#### What you should do:
For every line below that includes the word "computer", add one; report the final number and nothing else.

#### Listed entries:

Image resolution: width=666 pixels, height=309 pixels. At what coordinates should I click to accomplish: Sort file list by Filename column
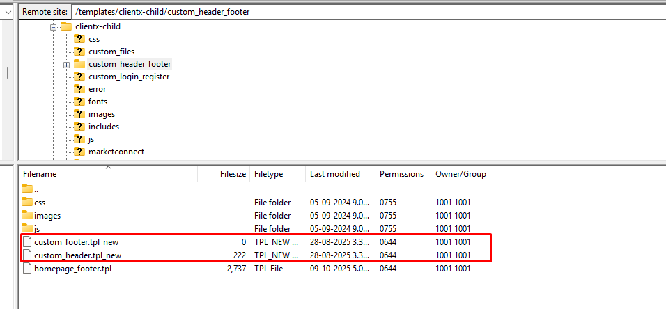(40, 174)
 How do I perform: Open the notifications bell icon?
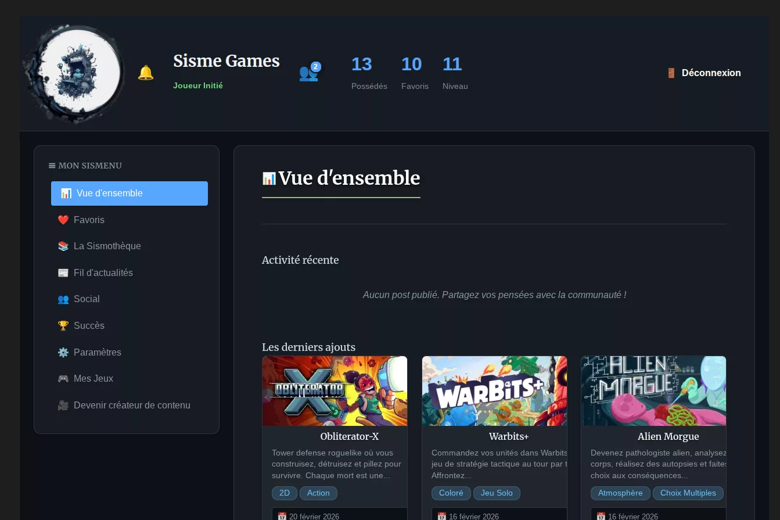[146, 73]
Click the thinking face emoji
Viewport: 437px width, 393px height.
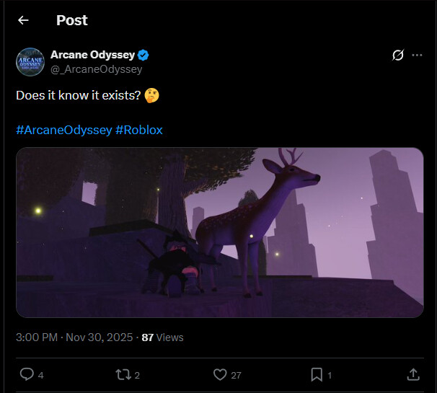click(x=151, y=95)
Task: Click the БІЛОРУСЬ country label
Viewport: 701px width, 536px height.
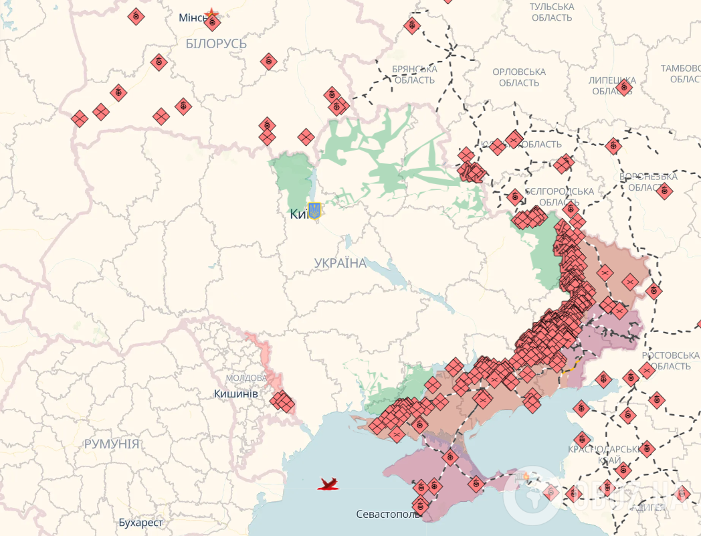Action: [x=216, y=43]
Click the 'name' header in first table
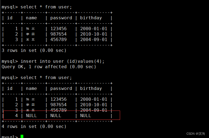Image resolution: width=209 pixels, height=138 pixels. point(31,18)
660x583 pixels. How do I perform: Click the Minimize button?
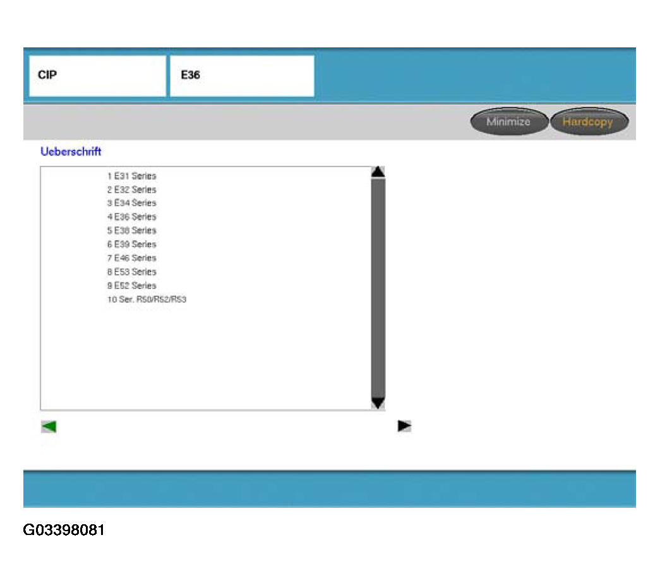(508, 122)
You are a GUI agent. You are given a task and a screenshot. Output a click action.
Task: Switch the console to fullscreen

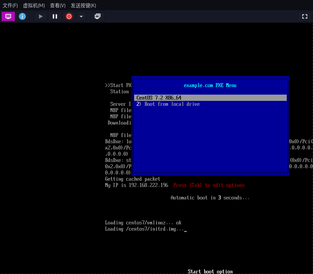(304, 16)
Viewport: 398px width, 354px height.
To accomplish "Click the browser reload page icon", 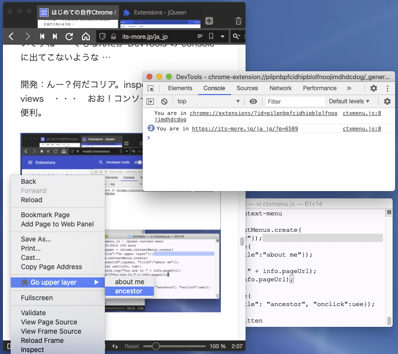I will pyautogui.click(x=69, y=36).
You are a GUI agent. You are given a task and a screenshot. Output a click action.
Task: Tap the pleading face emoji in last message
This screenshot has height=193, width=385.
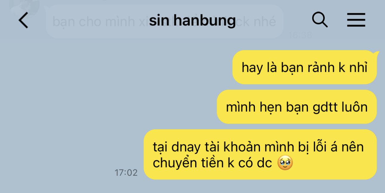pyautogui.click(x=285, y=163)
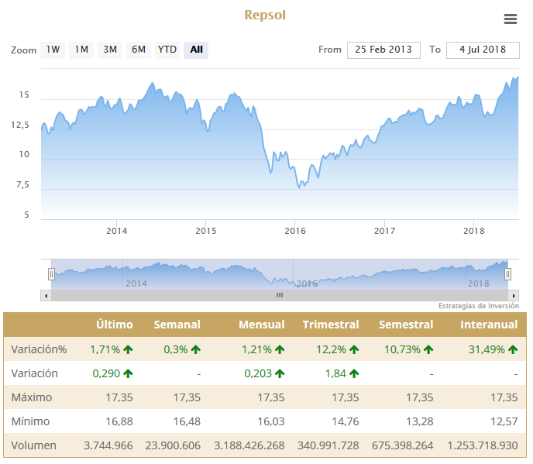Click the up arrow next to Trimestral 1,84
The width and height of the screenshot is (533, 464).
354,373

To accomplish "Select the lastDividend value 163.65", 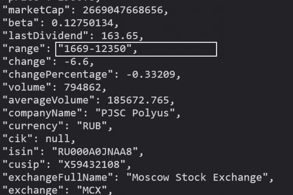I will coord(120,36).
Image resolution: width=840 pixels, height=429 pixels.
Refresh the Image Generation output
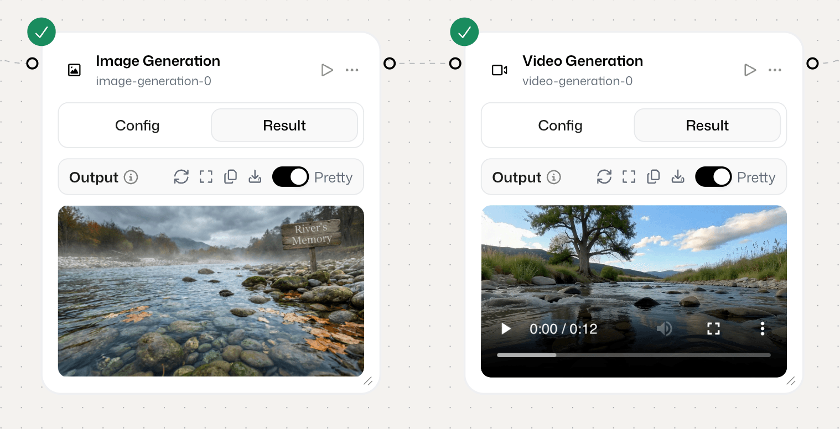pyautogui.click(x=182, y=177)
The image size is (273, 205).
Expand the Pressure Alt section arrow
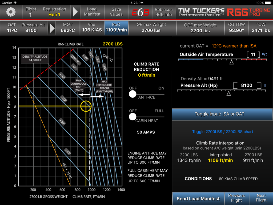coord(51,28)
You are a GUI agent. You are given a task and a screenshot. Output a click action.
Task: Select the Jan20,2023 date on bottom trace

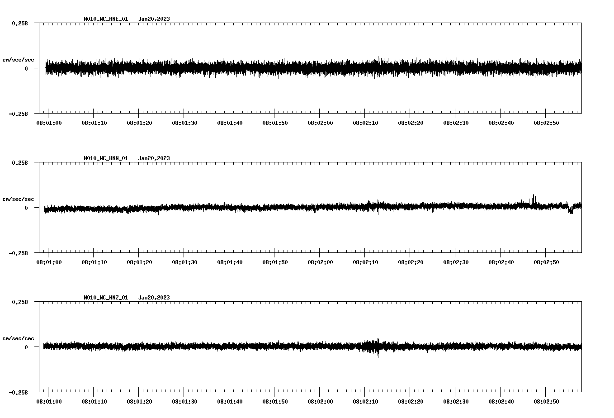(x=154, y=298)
* * *
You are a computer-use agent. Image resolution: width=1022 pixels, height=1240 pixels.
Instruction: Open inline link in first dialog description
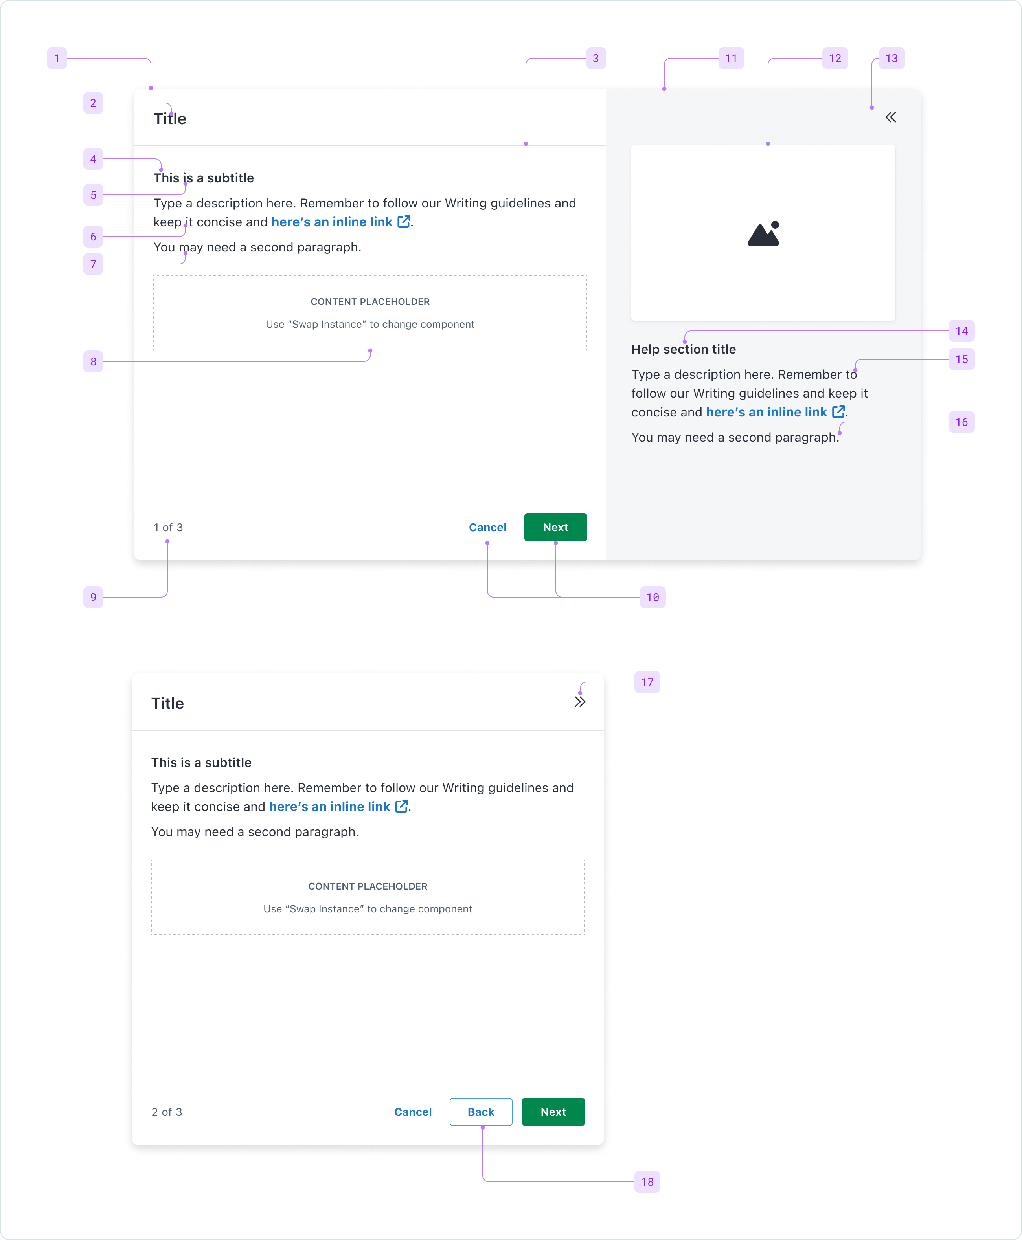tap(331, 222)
* * *
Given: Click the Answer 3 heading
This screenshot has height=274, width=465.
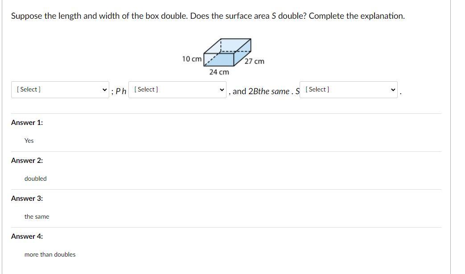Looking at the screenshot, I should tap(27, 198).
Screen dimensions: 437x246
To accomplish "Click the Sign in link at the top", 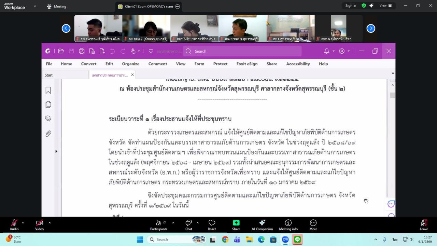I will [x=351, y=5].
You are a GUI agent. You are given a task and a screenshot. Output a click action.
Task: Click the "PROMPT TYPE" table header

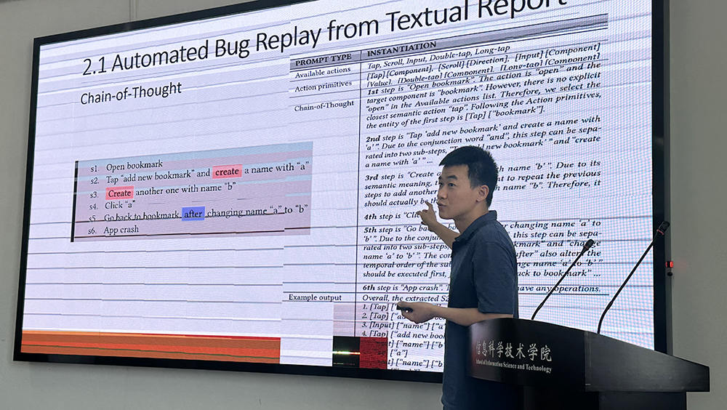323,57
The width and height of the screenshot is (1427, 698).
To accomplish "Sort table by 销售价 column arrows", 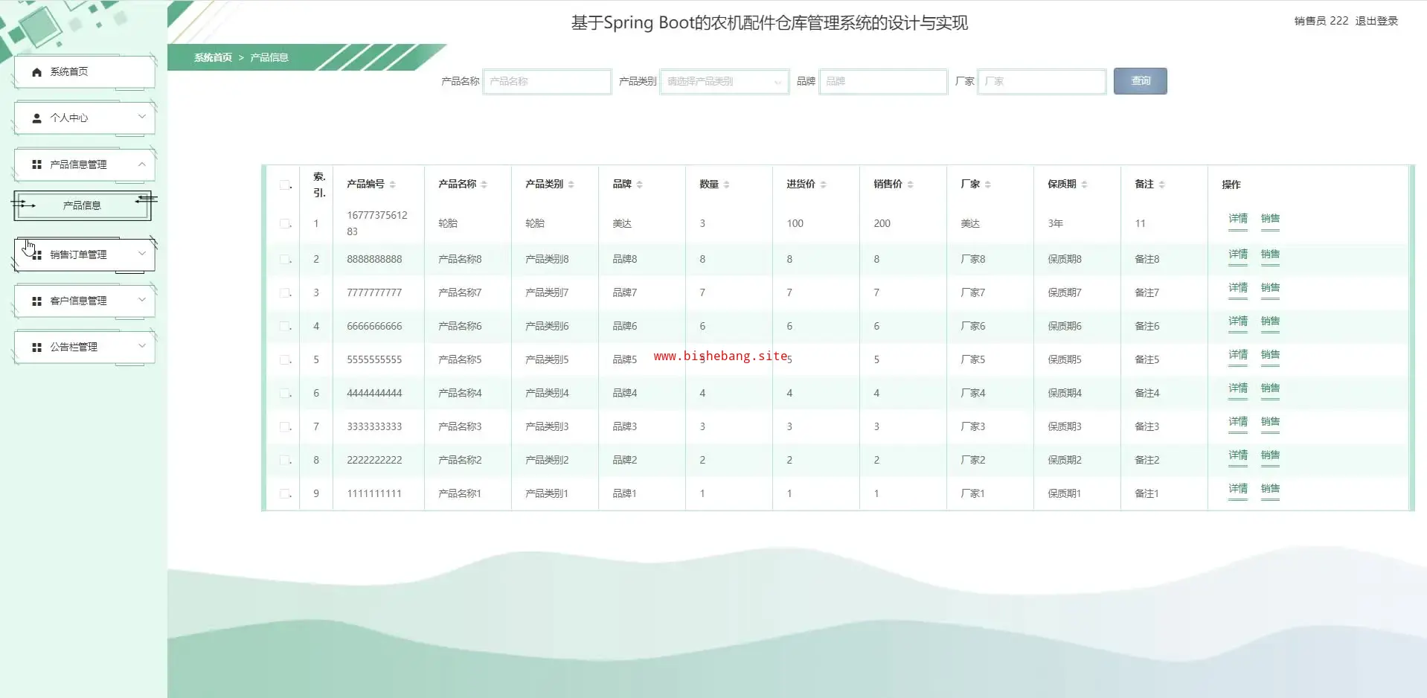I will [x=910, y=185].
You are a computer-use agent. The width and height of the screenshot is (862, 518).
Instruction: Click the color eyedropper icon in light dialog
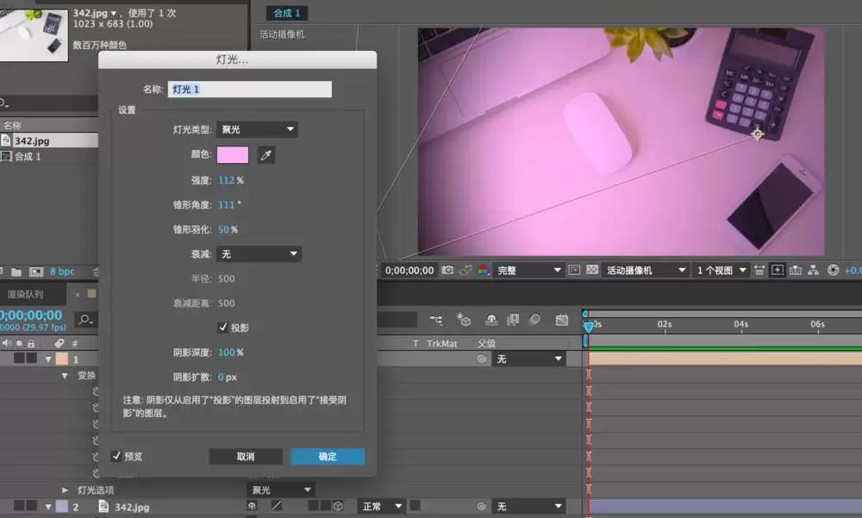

#### Solution to the problem:
2